▶ _ACTIONS TO TAKE_:
1: List every court ruling described in the commentary on intelligent design below. Give each ruling's court, its date as the commentary states it, and what the ruling held.
2: Pick up the commentary on intelligent design below after its final sentence, and write a continuation.

▶ _GIVEN PASSAGE_:
=== Section Start ===

Stop whining about intelligent design
Serious medicine can't ignore evolution
State anti-evolution statues proliferated after the Scopes trial until a 1969 Supreme Court decision held them unconstitutional because they served a religious purpose.
Evolution’s opponents returned with creation science. Several states and school districts mandated it to be taught at least along with evolution as an alternative explanation for the origin and variety of life. In 1986 the Supreme Court held it to be a thinly-disguised religious interpretation.
Now we have intelligent design, the well-funded doctrine that holds that some things in nature are so complex they can be explained only by some designer. ID’s backers insist they offer a genuine scientific alternative to Darwinism.
Federal district Judge John Johns III in his decision last December about the Dover school board said intelligent design, too, is religious belief masquerading as science. Many scientists have been gloating in the wake of Judge Jones’ decision, but that will serve their purpose no better than did the ridicule of Bryan and his followers more than 80 years ago.

=== Section End ===

▶ _RECORD EXTRACTS_:

=== Section Start ===

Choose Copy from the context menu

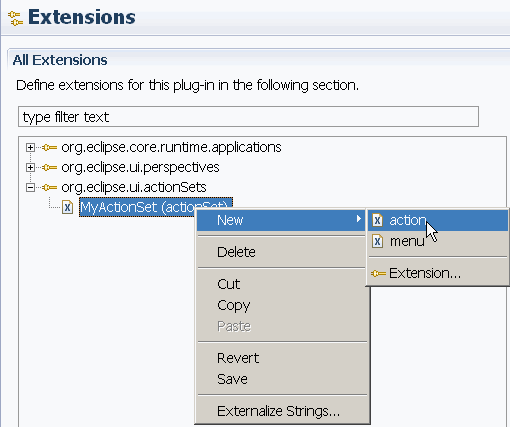[x=234, y=306]
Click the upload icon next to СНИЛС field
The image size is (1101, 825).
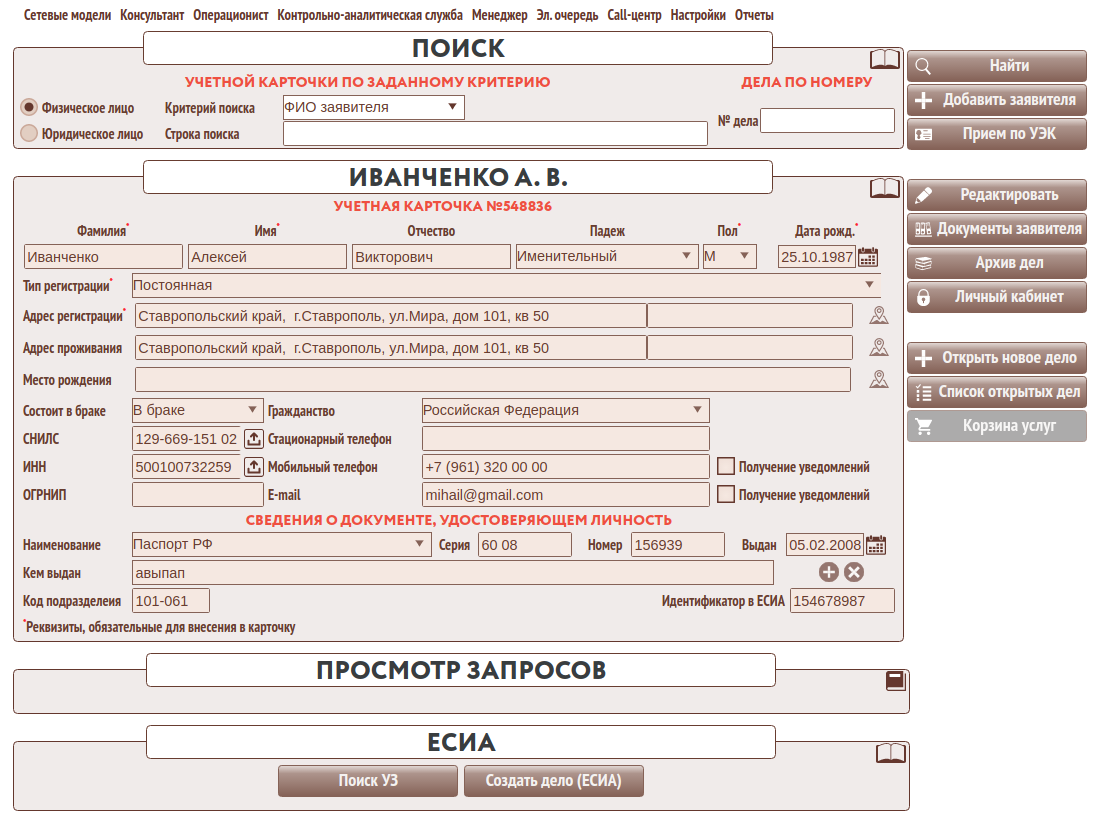(x=253, y=439)
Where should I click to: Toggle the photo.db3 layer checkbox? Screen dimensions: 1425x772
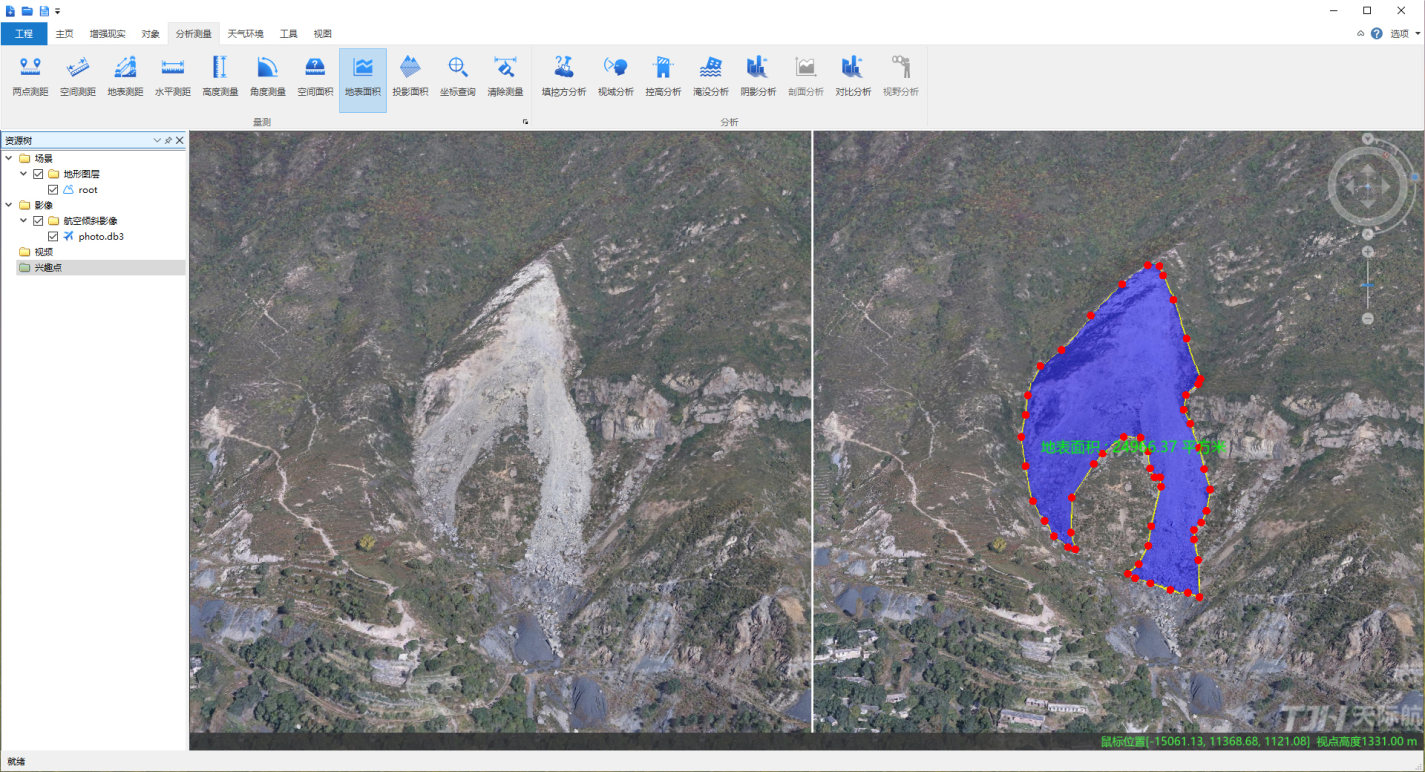(53, 237)
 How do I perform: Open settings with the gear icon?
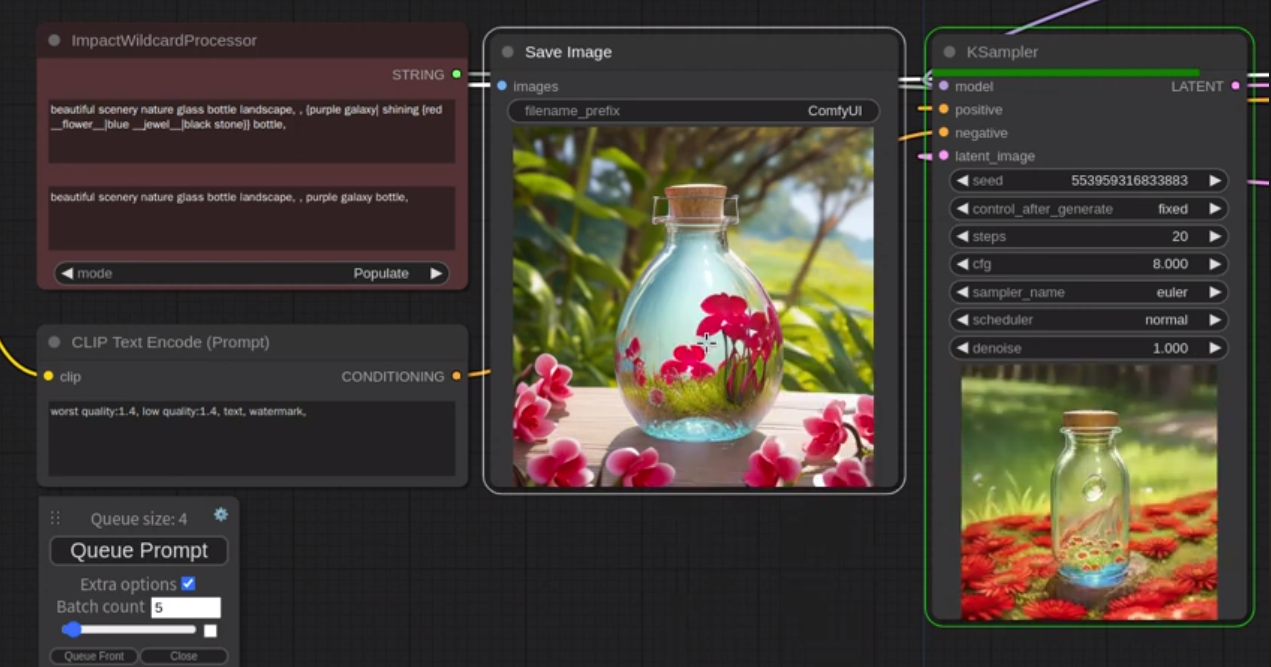pyautogui.click(x=221, y=514)
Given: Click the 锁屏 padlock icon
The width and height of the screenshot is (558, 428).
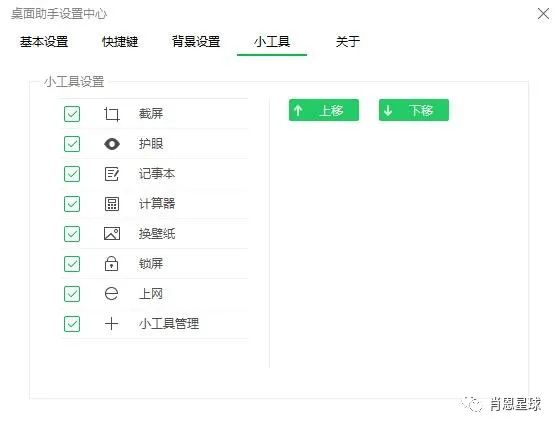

=== Section End ===

▶ _OUTPUTS FOR THE TASKS_:
1:
1. The Supreme Court, 1969: state laws against teaching evolution were unconstitutional because they served a religious purpose.
2. The Supreme Court, 1986: creation science was a thinly disguised religious interpretation.
3. A federal district judge, last December, in the Dover school board case: intelligent design is religious belief masquerading as science.

2:
This debate is not about to end.
Science is something very specific. It is a means of understanding the world around us by posing hypotheses that can be tested with experiments or observations. But science can never help us make moral or value judgments like those the new physicians will face.
Serious efforts in biology and medicine can no more ignore evolution than airplane designers can ignore gravity.
It is hard to believe that — whatever the outcome in the many evolution battles — we will stop worrying that the H5N1 bird flu virus might evolve into something easily transmissible among humans.
It is far more difficult to know what moral values should guide our decisions, and perhaps we should put more effort into helping students grasp that reality.